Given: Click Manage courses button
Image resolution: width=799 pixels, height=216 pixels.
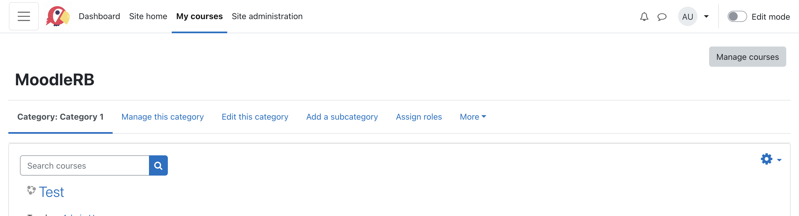Looking at the screenshot, I should click(x=747, y=57).
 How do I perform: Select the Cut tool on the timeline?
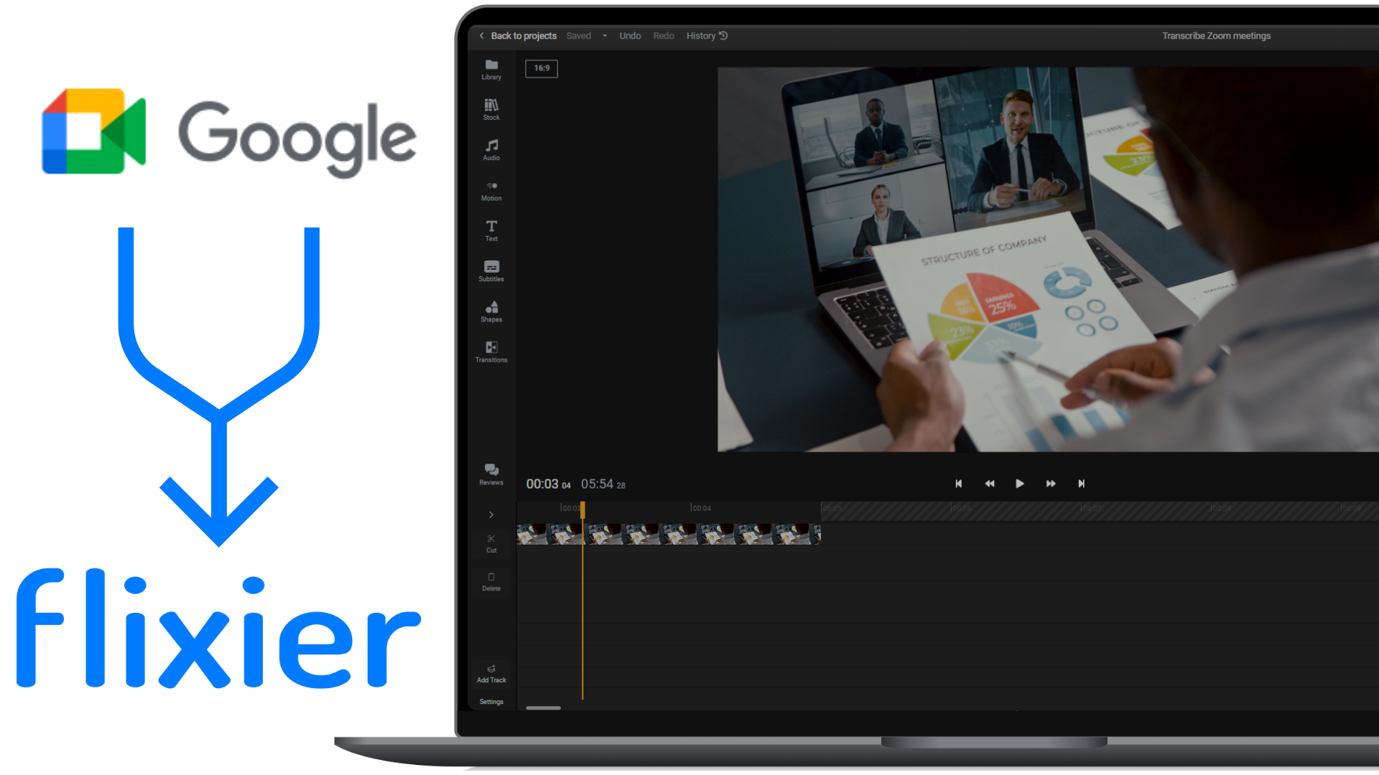491,543
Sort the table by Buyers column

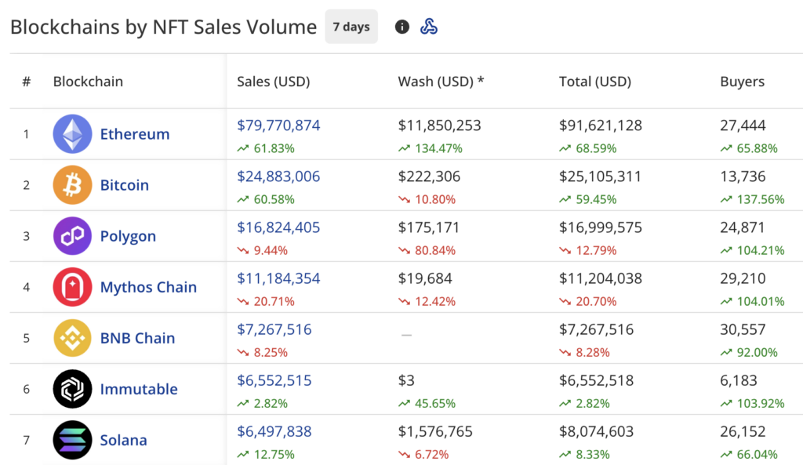(741, 81)
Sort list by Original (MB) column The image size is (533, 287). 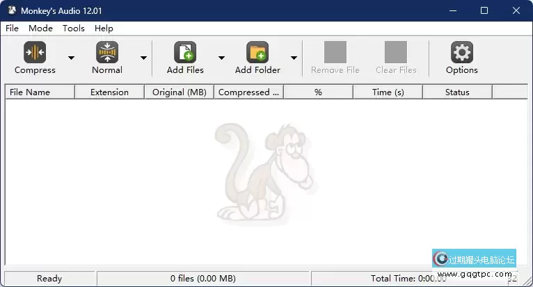(179, 92)
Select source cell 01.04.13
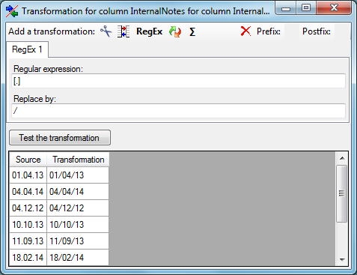This screenshot has height=275, width=357. 28,175
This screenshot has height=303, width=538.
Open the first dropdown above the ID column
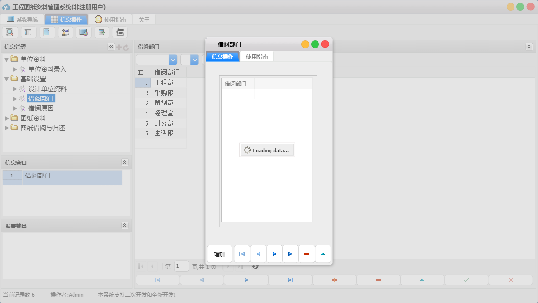(172, 60)
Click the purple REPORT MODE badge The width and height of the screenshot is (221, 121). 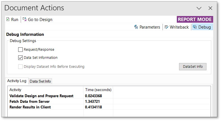(195, 19)
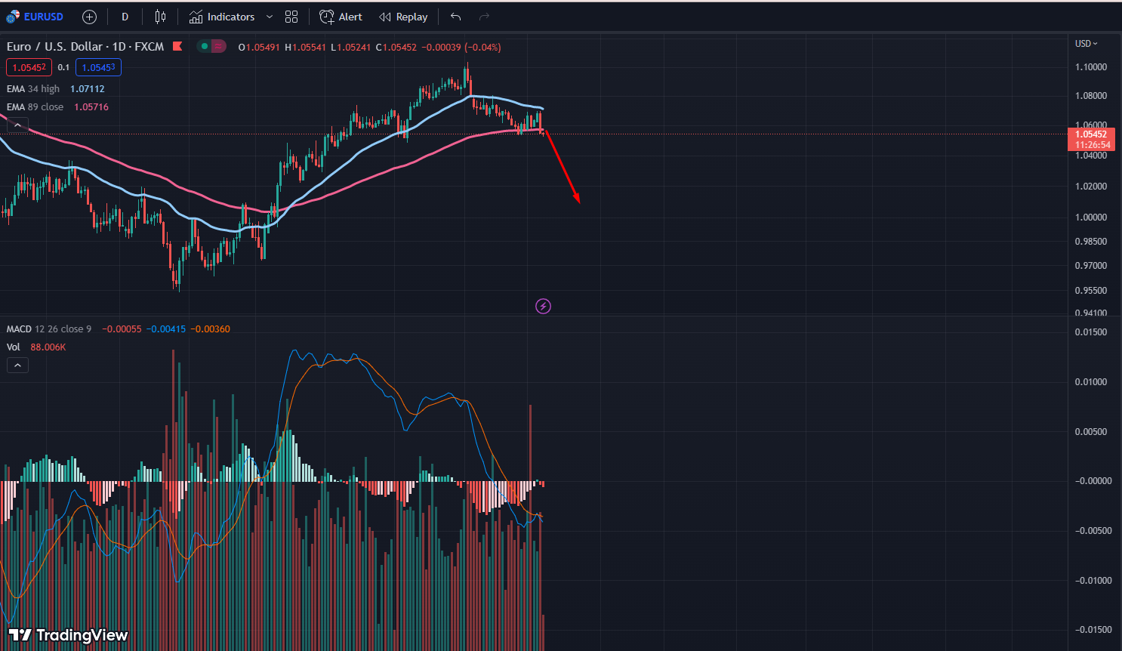Click the undo arrow in the toolbar

click(x=455, y=16)
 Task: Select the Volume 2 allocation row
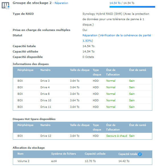[x=83, y=161]
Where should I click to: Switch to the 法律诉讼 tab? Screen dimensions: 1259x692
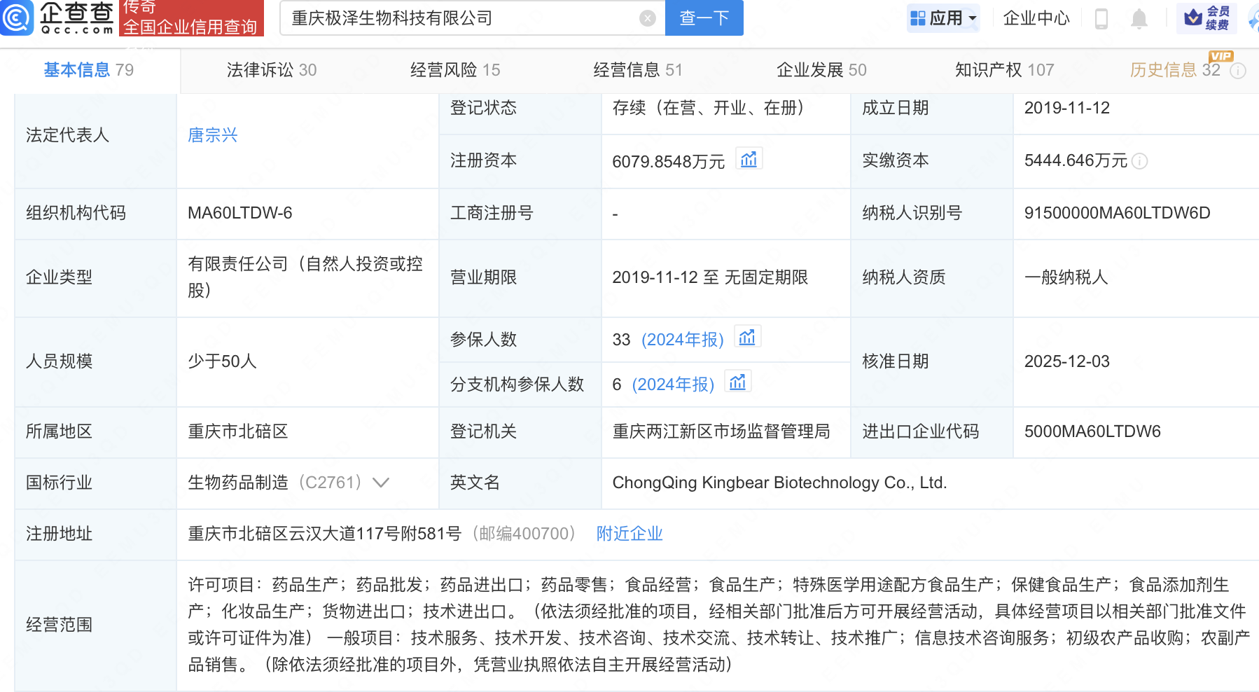click(x=271, y=70)

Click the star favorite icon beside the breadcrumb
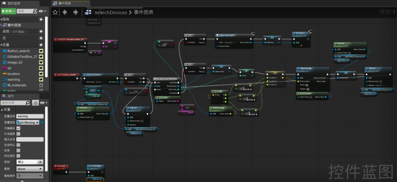coord(55,12)
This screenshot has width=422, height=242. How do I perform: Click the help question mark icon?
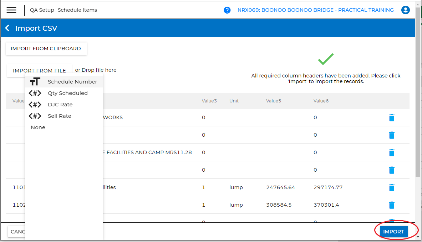coord(227,10)
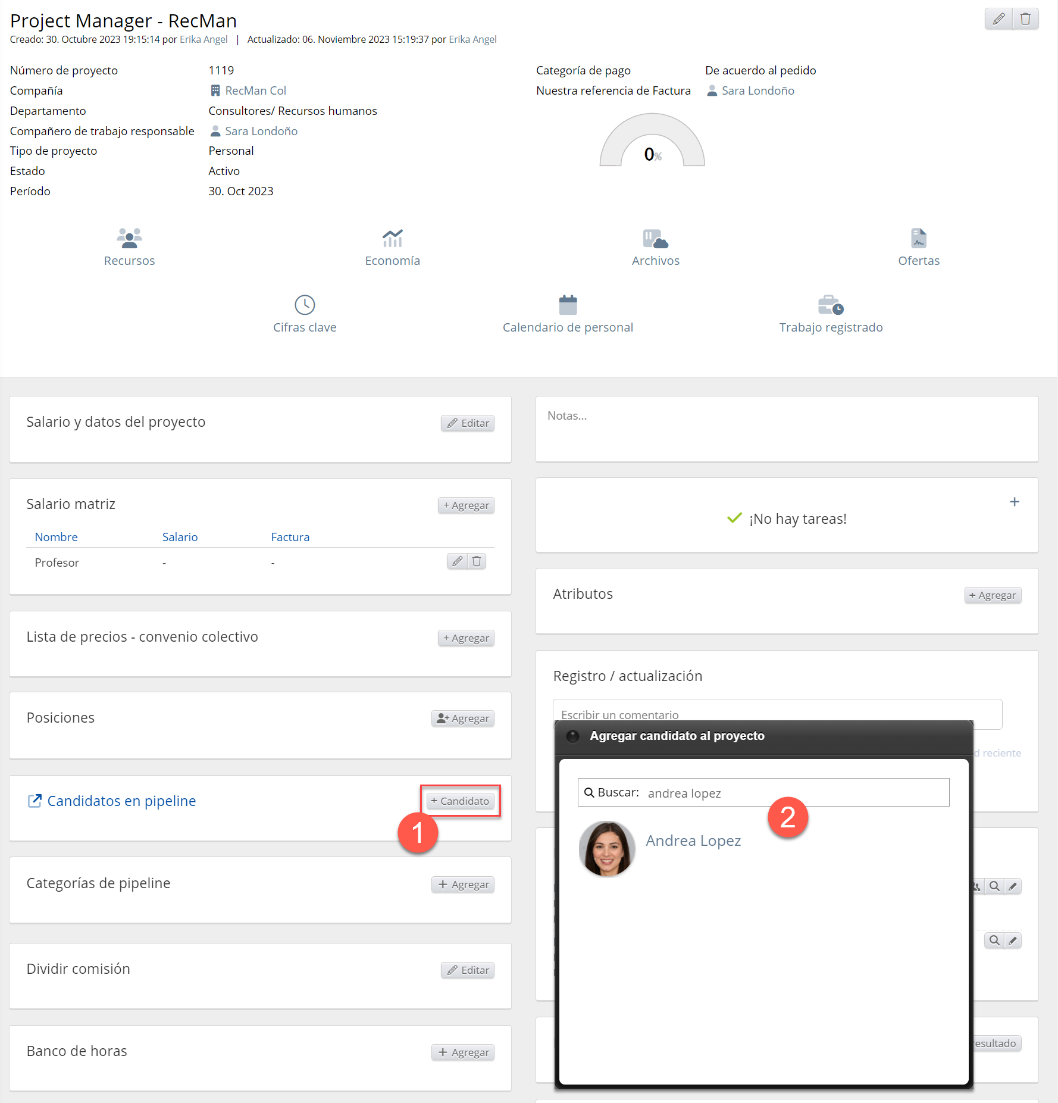The height and width of the screenshot is (1103, 1058).
Task: Click the + Candidato button
Action: 460,801
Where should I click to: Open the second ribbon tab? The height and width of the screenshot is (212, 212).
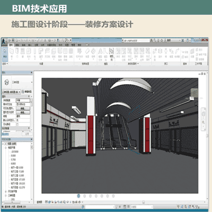pos(17,45)
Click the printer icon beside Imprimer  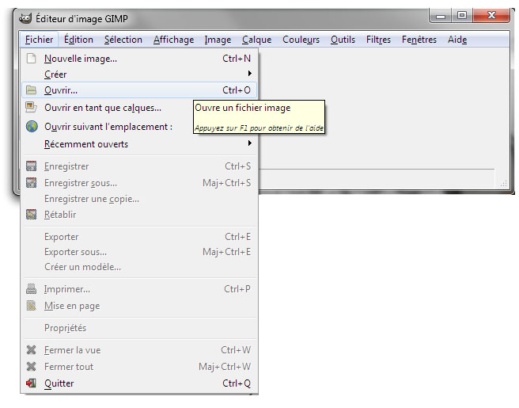click(x=32, y=289)
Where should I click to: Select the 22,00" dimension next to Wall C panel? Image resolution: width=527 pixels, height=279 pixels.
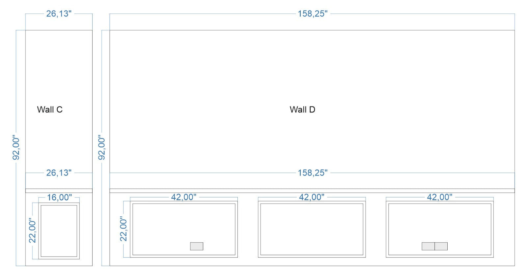click(32, 230)
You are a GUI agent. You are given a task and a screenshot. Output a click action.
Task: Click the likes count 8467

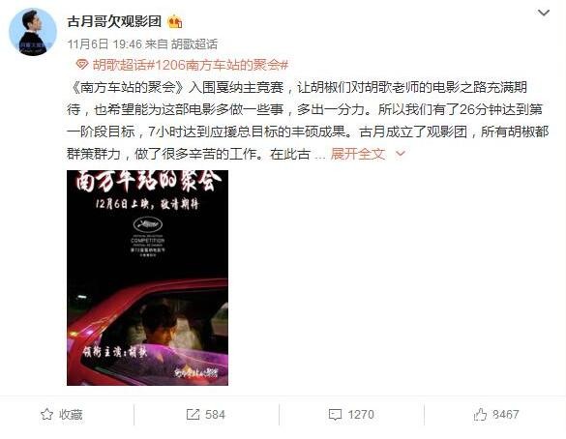coord(506,414)
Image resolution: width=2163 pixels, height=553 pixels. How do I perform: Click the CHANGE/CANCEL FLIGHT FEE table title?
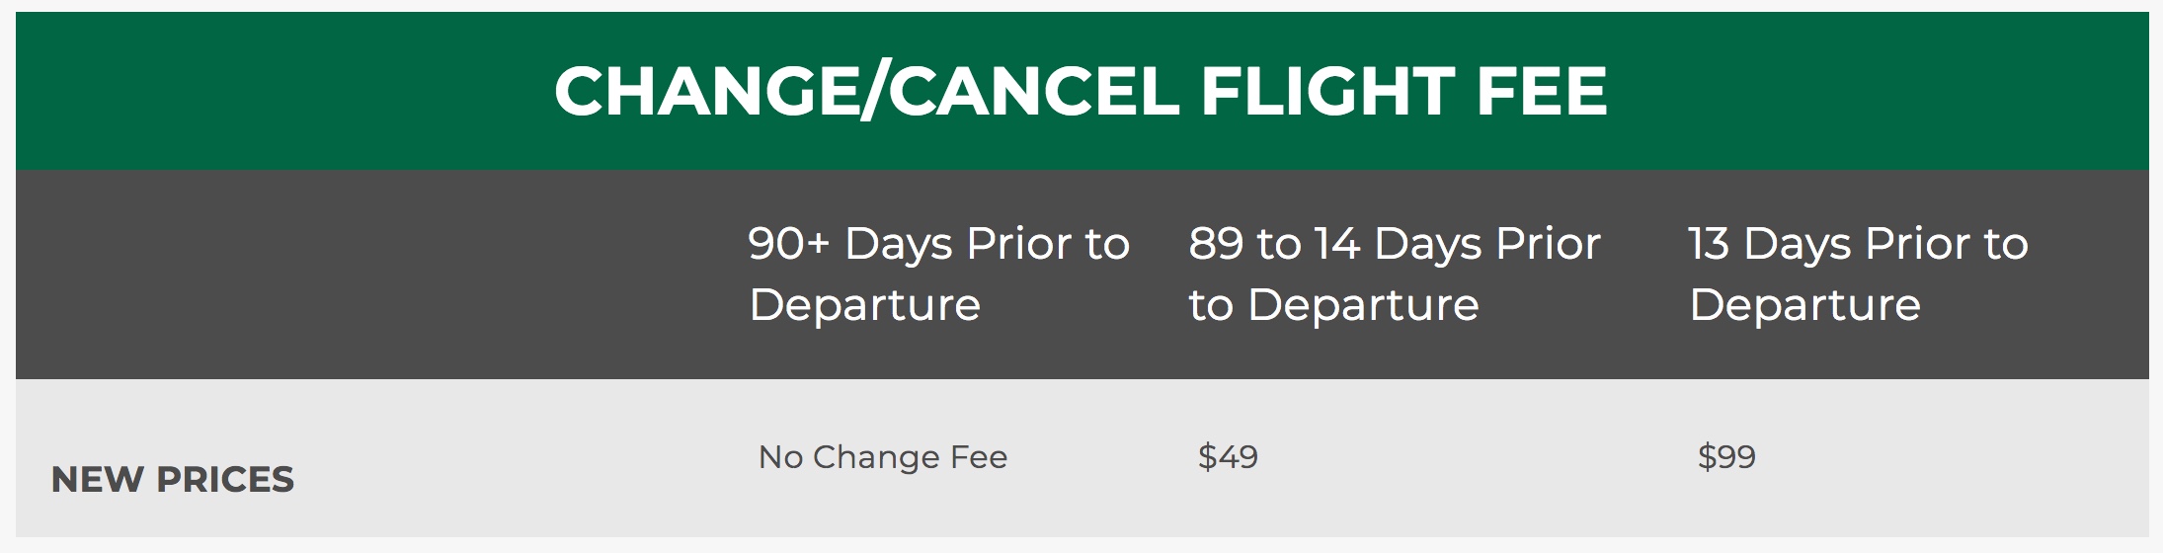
::::::
TO DO: Give the lines as a numbered list, from the line containing "Where should I click to: Select" through the end of the records, both included, without blank lines. Leave the pictures out.

WRITTEN REPLY:
1. Where should I click to: Select the 22,00" dimension next to Wall C panel? Image resolution: width=527 pixels, height=279 pixels.
2. click(32, 230)
3. You are a GUI agent. You are given a task and a screenshot. Output a click action.
4. Task: Click the likes count 8467
5. coord(506,414)
6. Image resolution: width=2163 pixels, height=553 pixels. How do I perform: Click the CHANGE/CANCEL FLIGHT FEE table title?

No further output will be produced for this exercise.